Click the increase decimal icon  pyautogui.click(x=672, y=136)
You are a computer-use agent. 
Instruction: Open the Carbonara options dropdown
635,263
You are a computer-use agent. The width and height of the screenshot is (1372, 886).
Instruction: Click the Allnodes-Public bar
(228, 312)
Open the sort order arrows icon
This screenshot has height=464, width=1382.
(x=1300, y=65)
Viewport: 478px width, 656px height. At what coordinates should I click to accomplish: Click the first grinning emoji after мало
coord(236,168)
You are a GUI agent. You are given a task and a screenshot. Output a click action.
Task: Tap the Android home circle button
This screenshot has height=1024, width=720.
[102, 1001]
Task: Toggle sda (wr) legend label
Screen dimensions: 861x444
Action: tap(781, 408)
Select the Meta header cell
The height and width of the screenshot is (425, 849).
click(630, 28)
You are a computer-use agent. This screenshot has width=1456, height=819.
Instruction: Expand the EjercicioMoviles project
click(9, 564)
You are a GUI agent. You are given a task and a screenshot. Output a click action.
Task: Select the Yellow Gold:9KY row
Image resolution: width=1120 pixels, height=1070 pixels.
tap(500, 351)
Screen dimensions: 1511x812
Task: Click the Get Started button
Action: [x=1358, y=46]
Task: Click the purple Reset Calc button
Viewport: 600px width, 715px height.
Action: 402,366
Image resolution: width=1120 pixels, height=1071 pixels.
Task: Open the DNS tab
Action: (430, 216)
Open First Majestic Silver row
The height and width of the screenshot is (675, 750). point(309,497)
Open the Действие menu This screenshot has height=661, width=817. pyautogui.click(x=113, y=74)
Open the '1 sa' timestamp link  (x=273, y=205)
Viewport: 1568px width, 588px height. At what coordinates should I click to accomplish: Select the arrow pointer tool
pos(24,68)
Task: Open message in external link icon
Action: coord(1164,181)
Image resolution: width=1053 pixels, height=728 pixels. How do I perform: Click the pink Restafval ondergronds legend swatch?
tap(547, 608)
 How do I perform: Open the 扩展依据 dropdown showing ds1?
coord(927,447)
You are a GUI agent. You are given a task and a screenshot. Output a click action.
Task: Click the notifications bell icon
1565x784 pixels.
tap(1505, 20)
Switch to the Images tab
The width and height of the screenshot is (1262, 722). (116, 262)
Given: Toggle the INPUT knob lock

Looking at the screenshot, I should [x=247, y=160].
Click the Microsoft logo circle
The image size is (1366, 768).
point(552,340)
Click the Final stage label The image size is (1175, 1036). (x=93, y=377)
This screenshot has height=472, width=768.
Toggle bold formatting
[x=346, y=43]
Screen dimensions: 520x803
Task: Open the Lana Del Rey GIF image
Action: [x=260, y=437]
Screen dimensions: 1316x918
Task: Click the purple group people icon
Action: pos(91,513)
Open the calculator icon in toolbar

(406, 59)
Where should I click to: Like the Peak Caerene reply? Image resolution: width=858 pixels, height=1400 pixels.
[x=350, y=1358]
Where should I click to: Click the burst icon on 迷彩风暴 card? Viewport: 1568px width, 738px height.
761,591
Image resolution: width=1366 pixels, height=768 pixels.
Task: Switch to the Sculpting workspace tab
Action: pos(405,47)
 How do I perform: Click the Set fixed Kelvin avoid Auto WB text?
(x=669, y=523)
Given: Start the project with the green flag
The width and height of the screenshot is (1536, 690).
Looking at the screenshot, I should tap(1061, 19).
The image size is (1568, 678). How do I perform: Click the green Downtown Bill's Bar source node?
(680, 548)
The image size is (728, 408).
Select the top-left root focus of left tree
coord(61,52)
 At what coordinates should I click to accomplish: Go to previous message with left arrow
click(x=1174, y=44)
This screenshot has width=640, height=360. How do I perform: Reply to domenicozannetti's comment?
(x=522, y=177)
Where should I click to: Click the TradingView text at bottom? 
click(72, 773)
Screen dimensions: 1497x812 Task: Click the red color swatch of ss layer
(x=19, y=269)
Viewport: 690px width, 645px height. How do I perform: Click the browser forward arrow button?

**Exercise task**: Convert every line of the records above into a JSON list of strings, one string per line, omitting any blank lines.

**Result**:
[
  "Click the increase decimal icon  pyautogui.click(x=672, y=136)",
  "You are a computer-use agent. ",
  "Instruction: Open the Carbonara options dropdown",
  "635,263",
  "You are a computer-use agent. The width and height of the screenshot is (1372, 886).",
  "Instruction: Click the Allnodes-Public bar",
  "(228, 312)",
  "Open the sort order arrows icon",
  "This screenshot has height=464, width=1382.",
  "(x=1300, y=65)",
  "Viewport: 478px width, 656px height. At what coordinates should I click to accomplish: Click the first grinning emoji after мало",
  "coord(236,168)",
  "You are a GUI agent. You are given a task and a screenshot. Output a click action.",
  "Task: Tap the Android home circle button",
  "This screenshot has height=1024, width=720.",
  "[102, 1001]",
  "Task: Toggle sda (wr) legend label",
  "Screen dimensions: 861x444",
  "Action: tap(781, 408)",
  "Select the Meta header cell",
  "The height and width of the screenshot is (425, 849).",
  "click(630, 28)",
  "You are a computer-use agent. This screenshot has width=1456, height=819.",
  "Instruction: Expand the EjercicioMoviles project",
  "click(9, 564)",
  "You are a GUI agent. You are given a task and a screenshot. Output a click action.",
  "Task: Select the Yellow Gold:9KY row",
  "Image resolution: width=1120 pixels, height=1070 pixels.",
  "tap(500, 351)",
  "Screen dimensions: 1511x812",
  "Task: Click the Get Started button",
  "Action: [x=1358, y=46]",
  "Task: Click the purple Reset Calc button",
  "Viewport: 600px width, 715px height.",
  "Action: 402,366",
  "Image resolution: width=1120 pixels, height=1071 pixels.",
  "Task: Open the DNS tab",
  "Action: (430, 216)",
  "Open First Majestic Silver row",
  "The height and width of the screenshot is (675, 750). point(309,497)",
  "Open the Действие menu This screenshot has height=661, width=817. pyautogui.click(x=113, y=74)",
  "Open the '1 sa' timestamp link  (x=273, y=205)",
  "Viewport: 1568px width, 588px height. At what coordinates should I click to accomplish: Select the arrow pointer tool",
  "pos(24,68)",
  "Task: Open message in external link icon",
  "Action: coord(1164,181)",
  "Image resolution: width=1053 pixels, height=728 pixels. How do I perform: Click the pink Restafval ondergronds legend swatch?",
  "tap(547, 608)",
  " How do I perform: Open the 扩展依据 dropdown showing ds1?",
  "coord(927,447)",
  "You are a GUI agent. You are given a task and a screenshot. Output a click action.",
  "Task: Click the notifications bell icon",
  "1565x784 pixels.",
  "tap(1505, 20)",
  "Switch to the Images tab",
  "The width and height of the screenshot is (1262, 722). (116, 262)",
  "Given: Toggle the INPUT knob lock",
  "Looking at the screenshot, I should [x=247, y=160].",
  "Click the Microsoft logo circle",
  "The image size is (1366, 768).",
  "point(552,340)",
  "Click the Final stage label The image size is (1175, 1036). (x=93, y=377)",
  "This screenshot has height=472, width=768.",
  "Toggle bold formatting",
  "[x=346, y=43]",
  "Screen dimensions: 520x803",
  "Task: Open the Lana Del Rey GIF image",
  "Action: [x=260, y=437]",
  "Screen dimensions: 1316x918",
  "Task: Click the purple group people icon",
  "Action: pos(91,513)",
  "Open the calculator icon in toolbar",
  "(406, 59)",
  "Where should I click to: Like the Peak Caerene reply? Image resolution: width=858 pixels, height=1400 pixels.",
  "[x=350, y=1358]",
  "Where should I click to: Click the burst icon on 迷彩风暴 card? Viewport: 1568px width, 738px height.",
  "761,591",
  "Image resolution: width=1366 pixels, height=768 pixels.",
  "Task: Switch to the Sculpting workspace tab",
  "Action: pos(405,47)",
  " How do I perform: Click the Set fixed Kelvin avoid Auto WB text?",
  "(x=669, y=523)",
  "Given: Start the project with the green flag",
  "The width and height of the screenshot is (1536, 690).",
  "Looking at the screenshot, I should tap(1061, 19).",
  "The image size is (1568, 678). How do I perform: Click the green Downtown Bill's Bar source node?",
  "(680, 548)",
  "The image size is (728, 408).",
  "Select the top-left root focus of left tree",
  "coord(61,52)",
  " At what coordinates should I click to accomplish: Go to previous message with left arrow",
  "click(x=1174, y=44)",
  "This screenshot has width=640, height=360. How do I perform: Reply to domenicozannetti's comment?",
  "(x=522, y=177)",
  "Where should I click to: Click the TradingView text at bottom? ",
  "click(72, 773)",
  "Screen dimensions: 1497x812 Task: Click the red color swatch of ss layer",
  "(x=19, y=269)",
  "Viewport: 690px width, 645px height. How do I perform: Click the browser forward arrow button?"
]